Excerpt provided:
Upon the trial of the case, the plaintiff put upon the witness stand the defendant Simon, and examined him under the authority of Sec. 5243, Rev. Stat. This section reads:

"A party may be examined as if under cross-examination, at the instance of the adverse party, either orally, or by deposition, as any other witness; but the party calling for such examination shall not be concluded thereby but may rebut it by counter testimony."

After the examination of Simon by the plaintiff, the defendants claimed the right to cross-examine him and put such questions to him as would have been proper had he been the witness of the plaintiff in the ordinary way, but which were not proper if the examination of Simon by the plaintiff was a cross-examination.

It is urged that the language of the statute, "as if under crossexamination," is not equivalent to saying that the party may be crossexamined And it is said that this is borne out by the last clause of the section, which reads: "But the party calling for such examination shall not be concluded thereby but may rebut it by counter testimony." It is conceded in the argument that without this clause in the section, the party calling a witness, would not be concluded by the testimony of the witness. But it is said that there is a popular understanding that he who calls a witness on his own behalf is bound by what the witness says, and is not permitted to disprove the testimony of such witness; and that the legislature had this in mind when using the language quoted; and that this last clause would certainly not have been used if it had been the intention of the statute that when one called as a witness by the adverse party, his examination of him should be a cross-examination, because nobody ever supposed that a party was bound by the answer to a question propounded by him upon cross-examination.

Stated task:
In the excerpt above on Sec. 5243, why is it argued that the clause saying the party "shall not be concluded thereby" would not have been used if the statute meant the examination to be a cross-examination? Answer in one to three sentences.

Source excerpt:
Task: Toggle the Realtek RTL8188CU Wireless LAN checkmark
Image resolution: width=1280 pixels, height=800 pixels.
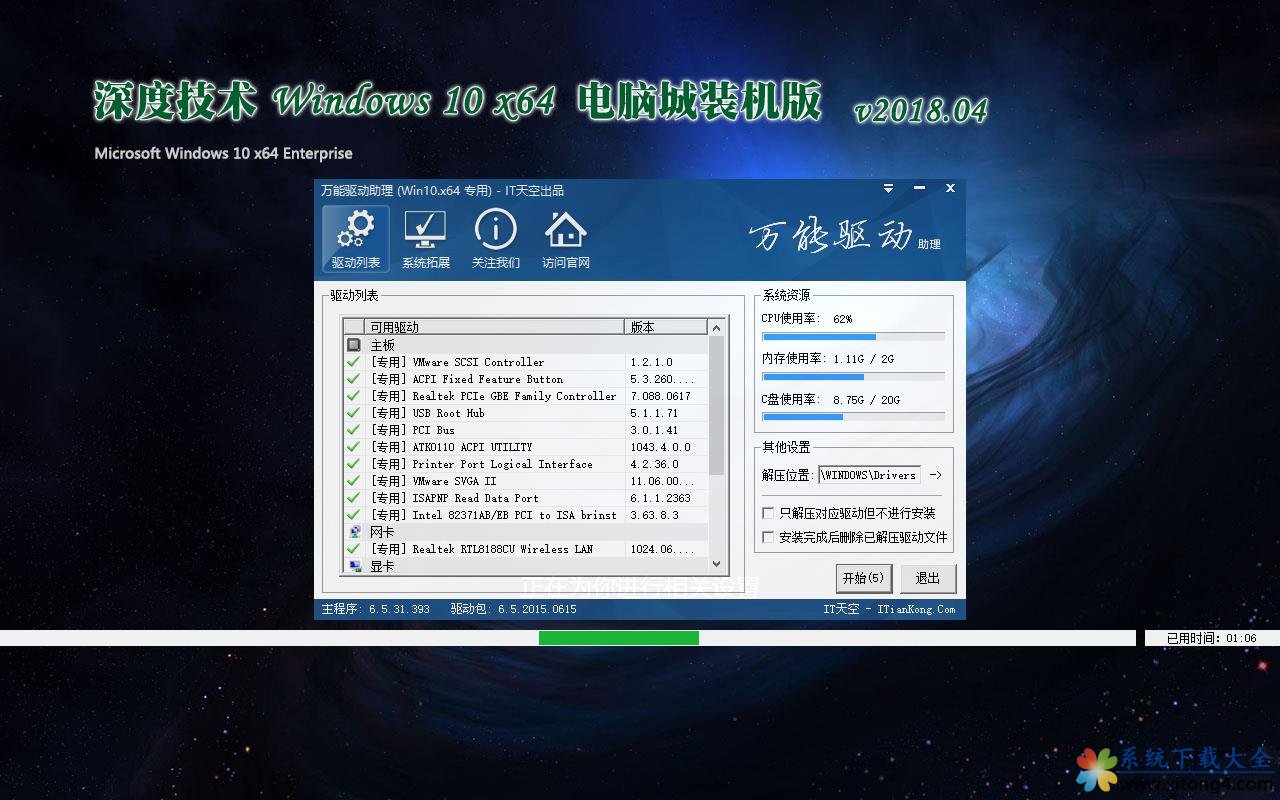Action: tap(353, 549)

Task answer:
Nobody ever supposed that a party was bound by the answer to a question he asked on cross-examination, so the clause would have been needed only if the examination was not a cross-examination. The argument holds that the legislature wrote the clause with the popular understanding in mind that a party who calls a witness on his own behalf is bound by what that witness says and may not disprove it.